● Dataset:
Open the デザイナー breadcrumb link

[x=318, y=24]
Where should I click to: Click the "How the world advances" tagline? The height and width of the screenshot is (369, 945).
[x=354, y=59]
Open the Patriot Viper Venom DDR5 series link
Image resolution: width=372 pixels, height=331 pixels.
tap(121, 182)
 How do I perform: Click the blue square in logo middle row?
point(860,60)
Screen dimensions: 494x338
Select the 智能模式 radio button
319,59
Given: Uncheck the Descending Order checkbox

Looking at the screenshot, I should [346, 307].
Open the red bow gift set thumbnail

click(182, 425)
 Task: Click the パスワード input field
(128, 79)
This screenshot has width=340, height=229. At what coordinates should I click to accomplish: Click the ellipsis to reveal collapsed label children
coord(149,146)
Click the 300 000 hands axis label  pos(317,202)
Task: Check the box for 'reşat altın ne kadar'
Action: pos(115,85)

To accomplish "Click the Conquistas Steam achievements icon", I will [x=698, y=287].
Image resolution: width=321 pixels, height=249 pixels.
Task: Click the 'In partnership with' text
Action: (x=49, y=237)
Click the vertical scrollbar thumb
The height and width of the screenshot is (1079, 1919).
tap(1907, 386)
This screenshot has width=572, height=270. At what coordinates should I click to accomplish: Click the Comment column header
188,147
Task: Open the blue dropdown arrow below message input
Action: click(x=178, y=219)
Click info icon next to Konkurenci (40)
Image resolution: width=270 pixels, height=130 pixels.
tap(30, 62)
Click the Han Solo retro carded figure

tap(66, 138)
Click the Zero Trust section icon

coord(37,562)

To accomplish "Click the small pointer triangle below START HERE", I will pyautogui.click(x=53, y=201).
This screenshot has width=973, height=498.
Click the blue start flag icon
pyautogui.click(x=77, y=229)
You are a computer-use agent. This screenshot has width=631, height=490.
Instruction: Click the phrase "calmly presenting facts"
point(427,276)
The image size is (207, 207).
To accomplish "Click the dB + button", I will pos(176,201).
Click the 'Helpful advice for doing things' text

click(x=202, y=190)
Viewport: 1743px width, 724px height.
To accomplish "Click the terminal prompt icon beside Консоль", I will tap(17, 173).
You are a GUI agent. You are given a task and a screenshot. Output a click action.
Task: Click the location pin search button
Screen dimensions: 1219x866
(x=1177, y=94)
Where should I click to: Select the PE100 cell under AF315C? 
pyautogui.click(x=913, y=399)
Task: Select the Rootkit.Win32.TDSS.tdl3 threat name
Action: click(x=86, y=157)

● Directions: Give back the complete data exactly as supplied.

● Answer to the problem:
Open the デザイナー breadcrumb link

[x=318, y=24]
Where should I click to: Click the "How the world advances" tagline? The height and width of the screenshot is (369, 945).
[x=354, y=59]
Open the Patriot Viper Venom DDR5 series link
Image resolution: width=372 pixels, height=331 pixels.
tap(121, 182)
 How do I perform: Click the blue square in logo middle row?
point(860,60)
Screen dimensions: 494x338
Select the 智能模式 radio button
319,59
Given: Uncheck the Descending Order checkbox

Looking at the screenshot, I should [346, 307].
Open the red bow gift set thumbnail

click(182, 425)
 Task: Click the パスワード input field
(128, 79)
This screenshot has width=340, height=229. At what coordinates should I click to accomplish: Click the ellipsis to reveal collapsed label children
coord(149,146)
Click the 300 000 hands axis label  pos(317,202)
Task: Check the box for 'reşat altın ne kadar'
Action: pos(115,85)

To accomplish "Click the Conquistas Steam achievements icon", I will [x=698, y=287].
Image resolution: width=321 pixels, height=249 pixels.
Task: Click the 'In partnership with' text
Action: (x=49, y=237)
Click the vertical scrollbar thumb
The height and width of the screenshot is (1079, 1919).
tap(1907, 386)
This screenshot has width=572, height=270. At what coordinates should I click to accomplish: Click the Comment column header
188,147
Task: Open the blue dropdown arrow below message input
Action: click(x=178, y=219)
Click info icon next to Konkurenci (40)
Image resolution: width=270 pixels, height=130 pixels.
tap(30, 62)
Click the Han Solo retro carded figure

tap(66, 138)
Click the Zero Trust section icon

coord(37,562)

To accomplish "Click the small pointer triangle below START HERE", I will pyautogui.click(x=53, y=201).
This screenshot has width=973, height=498.
Click the blue start flag icon
pyautogui.click(x=77, y=229)
You are a computer-use agent. This screenshot has width=631, height=490.
Instruction: Click the phrase "calmly presenting facts"
point(427,276)
The image size is (207, 207).
To accomplish "Click the dB + button", I will pos(176,201).
Click the 'Helpful advice for doing things' text

click(x=202, y=190)
Viewport: 1743px width, 724px height.
To accomplish "Click the terminal prompt icon beside Консоль", I will tap(17, 173).
You are a GUI agent. You are given a task and a screenshot. Output a click action.
Task: Click the location pin search button
Screen dimensions: 1219x866
(x=1177, y=94)
Where should I click to: Select the PE100 cell under AF315C? 
pyautogui.click(x=913, y=399)
Task: Select the Rootkit.Win32.TDSS.tdl3 threat name
Action: click(x=86, y=157)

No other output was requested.